Patent count & forward citations for entire CPC category

Here you can post your opinions, ask questions and share experiences on the PATSTAT product line. Please always indicate the PATSTAT edition (e.g. 2015 Autumn Edition) and the database (e.g. PATSTAT Online, MySQL, MS SQL Server, ...) you are using.
Post Reply

Posts: 3
Joined: Thu Jul 02, 2015 12:36 pm

Patent count & forward citations for entire CPC category

Post by AlfonsoMA » Fri Jul 03, 2015 5:42 am


I would like to have some very rough idea of the state of innovation in specific technological fields. I have two goals:

1. Observe the patenting trends for an entire CPC category
2. Calculate average forward citations per patent family for an entire CPC category

I'm new to SQL and Patstats so unsurprisingly I've run into some difficulties.

I've tried queries such as this:

Code: Select all

SELECT DISTINCT t.appln_id, nb_citing_docdb_fam, prior_earliest_date, a.docdb_family_id
FROM tls224_appln_cpc t
JOIN tls201_appln ap ON ap.appln_id = t.appln_id
JOIN tls218_docdb_fam a ON t.appln_id = a.appln_id
JOIN tls228_docdb_fam_citn c ON c.docdb_family_id = a.docdb_family_id
WHERE t.cpc_class_symbol LIKE 'Y02C%'
AND ap.nb_citing_docdb_fam > 0 
which, just to confirm, I gives me a table with:
  • all applications that have been cited at least once (also implying they're granted, right?)
    the patent families they belong to,
    the number of forward citations per application,
    the first date the first application was filed.
However, beyond here I get stuck:

a) How do I merge the citation data so that I get one row per family? I'm not interested in keeping the appln_id in the final output but I understand it's necessary to use it... yet it also seems to be causing problems. I tried using GROUP BY, which gives me the following "Error Code: 8120, SQL State: S0001] Column 'tls224_appln_cpc.appln_id' is invalid in the select list because it is not contained in either an aggregate function or the GROUP BY clause"

b) Can I use the aggregate function AVG for my purposes or am I better off exporting the data to Excel?

In addition, I have an odd problem:

c) if I replace the category by a more precise one, such as 'Y02E 10/72%', results are 0.I've checked WIPO Standards and Patstat's instructions for this to no avail. Does anyone have any examples of how this works?

Any comments on any aspect of this would be most welcome!

Thank you very much.

Best regards


Posts: 140
Joined: Wed Jul 08, 2009 5:51 pm

Re: Patent count & forward citations for entire CPC category

Post by nico.rasters » Fri Jul 03, 2015 3:59 pm

Sorry this is not a full answer, and not in a logical order either. When I have more time I will try to answer in full.

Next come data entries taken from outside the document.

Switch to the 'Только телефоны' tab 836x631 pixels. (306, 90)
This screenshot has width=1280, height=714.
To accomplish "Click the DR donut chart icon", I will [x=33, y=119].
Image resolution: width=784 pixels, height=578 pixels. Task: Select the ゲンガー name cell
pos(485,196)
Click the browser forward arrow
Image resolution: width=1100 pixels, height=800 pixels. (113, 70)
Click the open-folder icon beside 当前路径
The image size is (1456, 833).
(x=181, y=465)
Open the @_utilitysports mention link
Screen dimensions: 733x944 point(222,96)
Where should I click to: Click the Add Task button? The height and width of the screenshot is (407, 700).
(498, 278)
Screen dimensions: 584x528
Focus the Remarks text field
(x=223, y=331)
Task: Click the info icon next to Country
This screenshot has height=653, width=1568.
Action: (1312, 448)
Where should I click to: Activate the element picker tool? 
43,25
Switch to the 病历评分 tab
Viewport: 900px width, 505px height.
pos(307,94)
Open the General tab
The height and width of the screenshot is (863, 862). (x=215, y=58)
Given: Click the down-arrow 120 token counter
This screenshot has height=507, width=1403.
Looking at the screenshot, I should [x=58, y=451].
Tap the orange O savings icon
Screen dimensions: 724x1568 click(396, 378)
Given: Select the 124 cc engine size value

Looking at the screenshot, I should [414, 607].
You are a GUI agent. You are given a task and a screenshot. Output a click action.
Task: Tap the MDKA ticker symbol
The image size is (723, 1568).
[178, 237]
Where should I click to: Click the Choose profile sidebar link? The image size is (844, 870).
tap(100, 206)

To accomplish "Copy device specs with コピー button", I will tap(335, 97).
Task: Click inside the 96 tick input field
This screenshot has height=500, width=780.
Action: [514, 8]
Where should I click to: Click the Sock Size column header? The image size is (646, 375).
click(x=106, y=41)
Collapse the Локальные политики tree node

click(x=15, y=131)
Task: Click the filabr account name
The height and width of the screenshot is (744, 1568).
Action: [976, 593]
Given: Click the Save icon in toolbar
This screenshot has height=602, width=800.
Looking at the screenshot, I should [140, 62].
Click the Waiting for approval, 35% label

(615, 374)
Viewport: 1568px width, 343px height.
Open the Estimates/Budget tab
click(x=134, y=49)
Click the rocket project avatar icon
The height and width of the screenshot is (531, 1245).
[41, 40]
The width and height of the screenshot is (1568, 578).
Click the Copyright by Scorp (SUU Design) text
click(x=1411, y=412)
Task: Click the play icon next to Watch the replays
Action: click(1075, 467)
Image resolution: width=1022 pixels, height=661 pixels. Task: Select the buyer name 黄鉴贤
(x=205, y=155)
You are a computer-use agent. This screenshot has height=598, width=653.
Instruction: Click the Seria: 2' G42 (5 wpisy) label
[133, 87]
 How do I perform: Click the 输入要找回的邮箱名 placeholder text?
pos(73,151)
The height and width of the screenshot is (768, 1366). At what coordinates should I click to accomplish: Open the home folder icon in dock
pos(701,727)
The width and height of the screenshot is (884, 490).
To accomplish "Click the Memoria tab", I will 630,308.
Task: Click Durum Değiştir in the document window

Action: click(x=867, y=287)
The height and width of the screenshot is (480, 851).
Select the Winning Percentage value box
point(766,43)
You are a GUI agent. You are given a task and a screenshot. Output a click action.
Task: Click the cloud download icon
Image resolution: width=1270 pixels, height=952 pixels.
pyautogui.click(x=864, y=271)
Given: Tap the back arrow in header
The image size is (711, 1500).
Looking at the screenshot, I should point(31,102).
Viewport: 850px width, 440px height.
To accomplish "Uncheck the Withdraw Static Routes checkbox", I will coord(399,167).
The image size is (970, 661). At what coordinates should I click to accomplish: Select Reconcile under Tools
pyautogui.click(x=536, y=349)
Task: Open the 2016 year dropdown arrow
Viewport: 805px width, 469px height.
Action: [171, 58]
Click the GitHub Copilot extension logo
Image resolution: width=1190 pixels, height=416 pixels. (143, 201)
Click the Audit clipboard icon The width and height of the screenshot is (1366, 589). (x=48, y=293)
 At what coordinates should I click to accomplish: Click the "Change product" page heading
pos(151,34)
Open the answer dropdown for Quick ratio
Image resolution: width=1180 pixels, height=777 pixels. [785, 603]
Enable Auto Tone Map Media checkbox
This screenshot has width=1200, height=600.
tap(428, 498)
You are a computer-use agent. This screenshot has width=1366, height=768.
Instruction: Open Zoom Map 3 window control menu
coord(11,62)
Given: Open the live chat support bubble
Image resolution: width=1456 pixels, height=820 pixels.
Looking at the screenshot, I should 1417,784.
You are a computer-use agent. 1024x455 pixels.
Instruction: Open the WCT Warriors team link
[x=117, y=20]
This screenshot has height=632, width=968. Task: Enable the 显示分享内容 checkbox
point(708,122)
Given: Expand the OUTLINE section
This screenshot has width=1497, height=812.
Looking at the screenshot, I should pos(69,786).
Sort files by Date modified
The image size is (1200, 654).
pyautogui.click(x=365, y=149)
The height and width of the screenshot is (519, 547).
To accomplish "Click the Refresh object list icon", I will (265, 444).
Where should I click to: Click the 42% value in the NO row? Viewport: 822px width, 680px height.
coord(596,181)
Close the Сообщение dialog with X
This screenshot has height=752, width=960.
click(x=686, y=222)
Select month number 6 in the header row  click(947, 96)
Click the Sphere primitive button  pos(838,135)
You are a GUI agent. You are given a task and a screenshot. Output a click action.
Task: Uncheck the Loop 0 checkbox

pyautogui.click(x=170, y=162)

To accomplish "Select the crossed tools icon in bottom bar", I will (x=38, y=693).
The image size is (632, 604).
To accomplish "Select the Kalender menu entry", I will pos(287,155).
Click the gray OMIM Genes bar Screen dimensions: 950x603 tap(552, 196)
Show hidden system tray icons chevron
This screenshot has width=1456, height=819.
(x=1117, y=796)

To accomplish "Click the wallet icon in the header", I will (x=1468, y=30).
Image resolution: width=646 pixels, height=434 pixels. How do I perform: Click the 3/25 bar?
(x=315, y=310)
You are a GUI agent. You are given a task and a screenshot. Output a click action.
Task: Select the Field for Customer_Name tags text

IPC and CPC codes have a certain format, which is why Y02E 10/72% gives no results.
There should be two spaces between Y02E and 10. Or, put differently, there is room for 4 digits following Y02E and if you use less digits than it is left padded with spaces.

Are you using PATSTAT Online or a local installation? I am a big fan of using intermediate tables, but that is not possible with the Online version (unless you extract the data and import it in a local database).

When counting citations and working with patent families you should consider that family X is citing family Y, not just that patents X1-Xn are citing family Y. Also, what is your approach to self citations?

Unfortunately there is also a "hidden" double count. The culprit is the `citn_origin` field. Every citation has an origin, and there are eight different origin types. That would have been no problem, except for the fact that the same citation can come from different origins, e.g. from both the applicant and the examiner.

SEA - citations introduced during search
APP - citations introduced by the applicant
EXA - citations introduced during examination
OPP - citations introduced during opposition
115 - citations introduced according to Art 115 EPC
ISR - citations from the International Search Report
SUP - citations from the Supplementary Search Report
CH2 - citations introduced during the Chapter 2 phase of the PCT

You can remove the double count with a COUNT(DISTINCT(`CITED_PAT_PUBLN_ID`)).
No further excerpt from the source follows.